Note: Chinese garbled problem:
Unicode encoding does not display Chinese in tuples, only in encoded form, with a u in front of the format, Unicode, so the individual printing will print feed[‘feed‘][‘title‘] not be printed in the form of a meta-ancestor, so that Chinese can be typed
Python2 default is ASCII , and python3 default is unicode , so:
In the case of Python2, it's print feed[‘feed‘] all Unicode.
In the case of Python3 print feed[‘feed‘] can be correctly typed Chinese
Reference: http://blog.51cto.com/daimalaobing/2046659

RSS parsing Feedpaser 2018-10-02

Contact Us

The content source of this page is from Internet, which doesn't represent Alibaba Cloud's opinion; products and services mentioned on that page don't have any relationship with Alibaba Cloud. If the content of the page makes you feel confusing, please write us an email, we will handle the problem within 5 days after receiving your email.

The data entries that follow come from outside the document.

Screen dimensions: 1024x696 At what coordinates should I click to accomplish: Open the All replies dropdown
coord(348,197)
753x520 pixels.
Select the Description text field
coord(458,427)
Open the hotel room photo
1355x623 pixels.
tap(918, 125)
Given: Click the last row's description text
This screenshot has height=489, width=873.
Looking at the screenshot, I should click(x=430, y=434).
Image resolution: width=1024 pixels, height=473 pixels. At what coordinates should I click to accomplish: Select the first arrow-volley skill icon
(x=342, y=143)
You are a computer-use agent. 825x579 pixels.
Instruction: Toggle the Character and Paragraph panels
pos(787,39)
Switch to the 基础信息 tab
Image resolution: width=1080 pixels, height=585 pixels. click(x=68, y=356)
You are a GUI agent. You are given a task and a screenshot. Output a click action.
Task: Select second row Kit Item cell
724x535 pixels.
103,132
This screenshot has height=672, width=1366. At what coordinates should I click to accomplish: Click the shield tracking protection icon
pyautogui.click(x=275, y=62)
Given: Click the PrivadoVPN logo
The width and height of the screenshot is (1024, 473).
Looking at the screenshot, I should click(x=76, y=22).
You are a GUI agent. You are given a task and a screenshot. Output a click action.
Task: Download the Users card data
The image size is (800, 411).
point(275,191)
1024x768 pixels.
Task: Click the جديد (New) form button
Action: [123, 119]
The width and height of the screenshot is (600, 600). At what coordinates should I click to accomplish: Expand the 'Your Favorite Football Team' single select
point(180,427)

If you find any instances of plagiarism from the community, please send an email to: info-contact@alibabacloud.com and provide relevant evidence. A staff member will contact you within 5 working days.

A Free Trial That Lets You Build Big!

Start building with 50+ products and up to 12 months usage for Elastic Compute Service

  • Sales Support

    1 on 1 presale consultation

  • After-Sales Support

    24/7 Technical Support 6 Free Tickets per Quarter Faster Response

  • Alibaba Cloud offers highly flexible support services tailored to meet your exact needs.